Below are some entries. Repeat exactly the lines from the one with "Focus the 关键词 field" through the one with "This screenshot has height=501, width=865.", and only those.

#### DATA EXCERPTS
*** Begin section ***

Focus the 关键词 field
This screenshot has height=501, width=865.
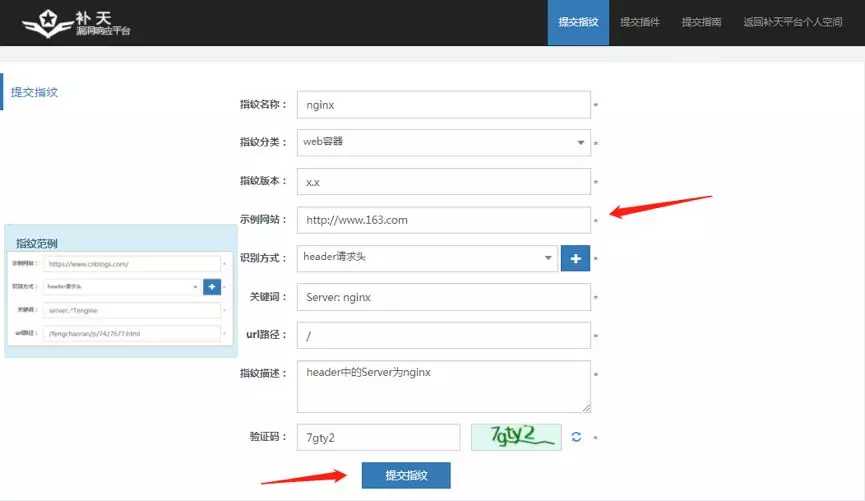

*** End section ***
*** Begin section ***

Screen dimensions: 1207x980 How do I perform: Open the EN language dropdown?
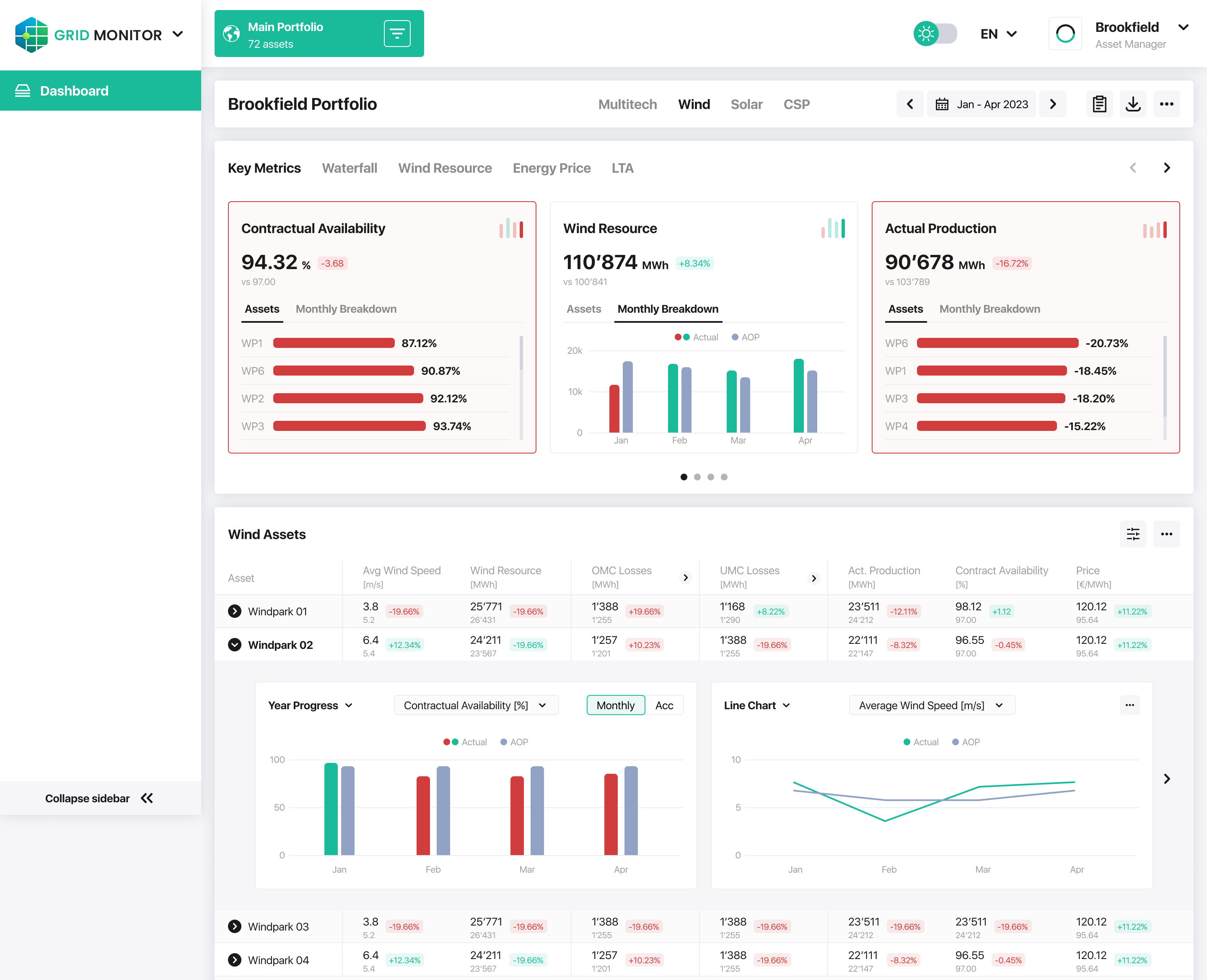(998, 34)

*** End section ***
*** Begin section ***

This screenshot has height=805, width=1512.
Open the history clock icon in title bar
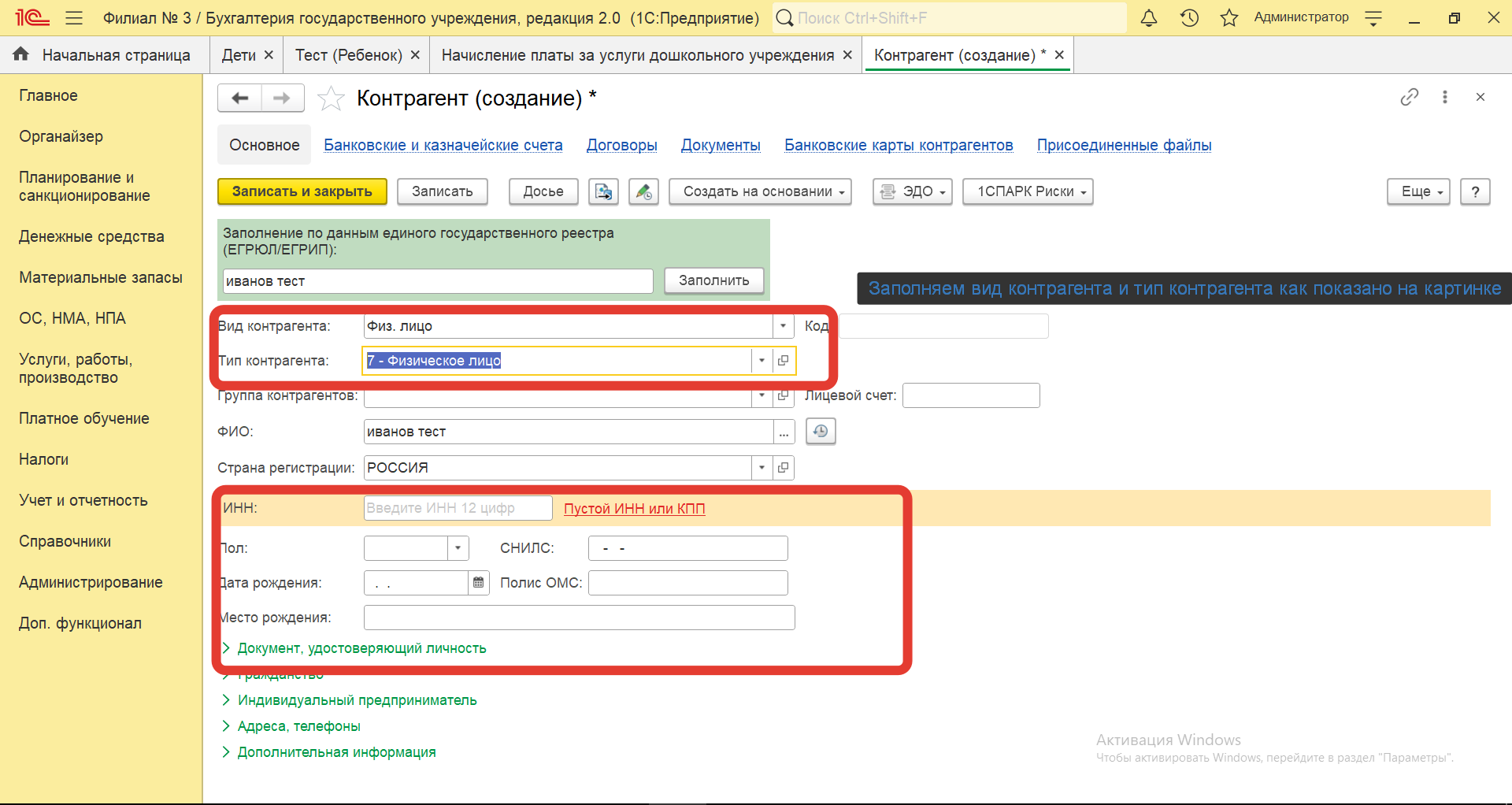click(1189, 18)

*** End section ***

#### REPLY TO THE TASK
Focus the 关键词 field
This screenshot has height=501, width=865.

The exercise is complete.